Just one Miracle Santa.. Ill never ask for a single thing again. Please!
12.22.2010
12.10.2010
No news is good news.
Kris is still doing good! Still not 100% but he is slowly getting back to normal. He likes to go,go,go some days.:) I would say before he felt 20% and now he is at 60%... I just see a good change in his personality. Thank the LORD. Its been a long journey and even though we are not even close to being over, Positive news is such a blessing. Funny Story, I was gaining weight and thought..JUST WHAT IF I WAS Pregnant.... so I took a test, then put it on counter while I was brushing my teeth and it fell in the sink, and I looked at it..it had to lines.

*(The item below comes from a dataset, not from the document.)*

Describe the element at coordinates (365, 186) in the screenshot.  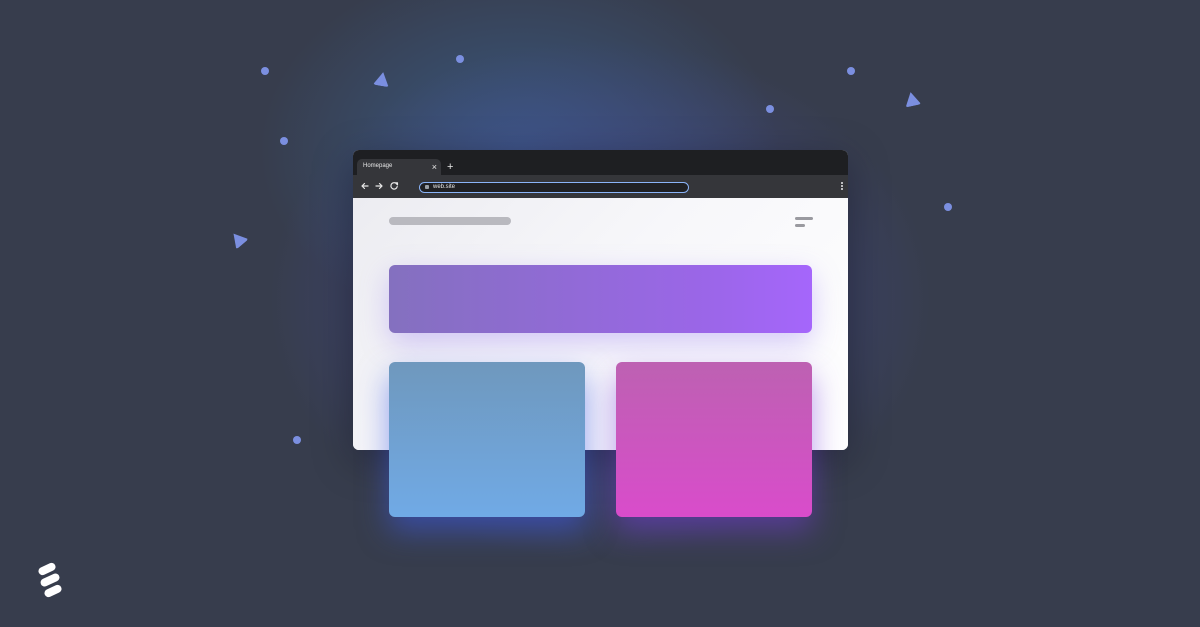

OMG I was freaking out... Took another one later and it said negative... took one the next morning and peed all over it and it didnt even show up the control line haha, So for about 4 days I was freaking out thinking OMG WHAT IF...until ol aunt flo came to visit... (bitch) i mean who gets false positives. Well... (waving hand) I do. UGH... haha it was horrible. I read up on false positives and I guess its called a Evaporation line maybe bc it dropped in the water, IDK I call it evil!! Seriously knew I wouldnt be, But a part of me didnt want to not have faith in God. I have a peace about everything, That doesnt mean it still doesnt hurt every now and then, but I know it will happen one day just not TODAY. I feel super Blessed with what I do have and know that When its time, it will happen. I made a CD that has a bunch of uplifting songs on it and a few 80's songs that make my day. ( I love love love the 80's) Anytime Im down, I listen to the Cd and Dance, then some songs I get out a good Cry, but its seriously a stress reliever. It helps me get through the day alot easier. Nothing new really going on. Still havent heard back from the Insurance Company about the expensive medicine. But hopefully it wont be to much longer. We are going to do a Sperm Analysis in January and see where we are at. Hopefully I stay in this peaceful mindset until then :)
12.01.2010
On the right track...
So far so good. Since thanksgiving Kris has been feeling good. Not Great still, but good. Hot flashes here and there but no where near like before. YAY so glad. He has been in better moods and has had a little more energy. Still waiting on the appeal from the insurance company to go through so he can start on the other meds as well. Also I got another PRN job, this makes #3 haha. Baptist South Hospital. YAY im so excited. Feeling good about things and praising God like crazy.